The distinct corners make Pocono act as much like a road course as an oval, and a maxim in sports car racing states that one wants to work best in the corner that leads to the checkered flag. For that reason, the drivers want to handle off Turn 3, which will propel them down the longest straightaway in the series.

A good jump off the flattest corner of the three will not only get the car to the finish line first, that momentum carries them all the way into the Turn 1. Described as one of the scariest turns in the sport, it is the one with the greatest degree of banking, which is fortunate since it comes at the end of what is basically a drag strip.

If a driver can maintain his momentum into this corner and keep a driver from diving to the inside, he wins not only the drag to the finish line, but the entire lap.

Ken Schrader and Dale Jarrett both experienced fiery crashes in this corner in the past couple of years, and it is one of the few corners to injure the legendary Dale Earnhardt.

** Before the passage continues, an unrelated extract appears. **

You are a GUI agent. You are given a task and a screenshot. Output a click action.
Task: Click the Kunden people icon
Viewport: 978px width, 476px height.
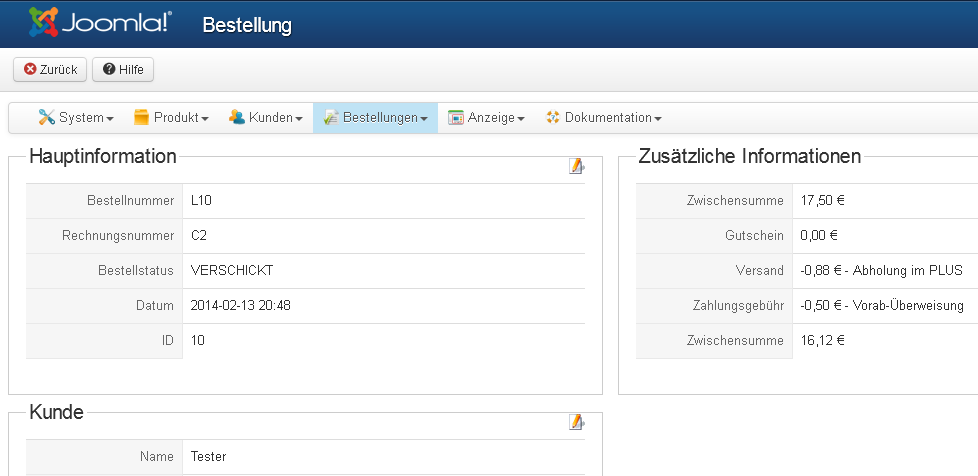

Drivers are great about putting the danger out of their minds, but a niggling doubt has to fit around their subconscious as to whether the car will really stick this time.

The favorites

If you have $170 and change, you could fill up your roster with the Hendrick Motorsports teams, add a dark horse from the bargain basement to round if off, and call it a day. This is a track where the organization has always done well, with 10 victories to its credit spread over four different drivers: the late Tim Richmond won three consecutive races in the 1980s, Jeff Gordon has three to his credit, Jimmie Johnson swept there last year, and Terry Labonte won here in 1995.

When Labonte took the lead in that race, he inherited it from Gordon, who had the dominant car before he spun his tires on a late race restart and fell to the back of the pack.

Last year, the four active Hendrick Motorsports drivers finished with an average result of 6.5 in both races, and put every one of their four drivers in the top 15 in eight combined starts. Brian Vickers swept the top 15 with a 13th and 14th-place finish, Terry Labonte swept the top 10 with a sixth and seventh, and Jeff Gordon swept the top five with a fourth and fifth. Along with Johnson's pair of victories, this organization was both consistent and good, varying their spring and fall races by only one spot, which means they have the best notes of any team in the garage.

Those stats hold up over the course of time: In the past five races, the four current Hendrick drivers have failed to finish in the top 15 only once when Gordon crashed out of the fall Pocono race in 2003.

Labonte handpicked the races he would run during his two-year part-time retirement tour and it is no surprise that Pocono was in the mix. He enters the weekend with a five-race streak of top-10s, including a best of fifth in the fall 2003 race.

Kyle Busch is the only Hendrick driver without a history of success at the track (since this will be his first attempt at Pocono), but he comes into the weekend with two top-fives in the past three races; if not for a strained engine at Lowe's, that would easily have been three top finishes.

Man for man, Hendrick Motorsports dominates the Fantasy Power Rankings at Pocono (which is the average finish over the past three years plus the number of laps spent at the head of the field), capturing the top-three spots with Johnson, Gordon, and Vickers, as well as placing Labonte well within the top 10.

If you were tiring of Roush Racing and Hendrick Motorsports dominating Victory Lane, you are going to have to wait at least one more week for variety.

Dark horses

Last week, Jeremy Mayfield was listed as a dark horse at Dover because of his strong runs at that track over the past three races. He was just as strong at Pocono last season, finishing in the runner-up spot to Johnson in the spring race and backing it up the following month with a ninth-place finish.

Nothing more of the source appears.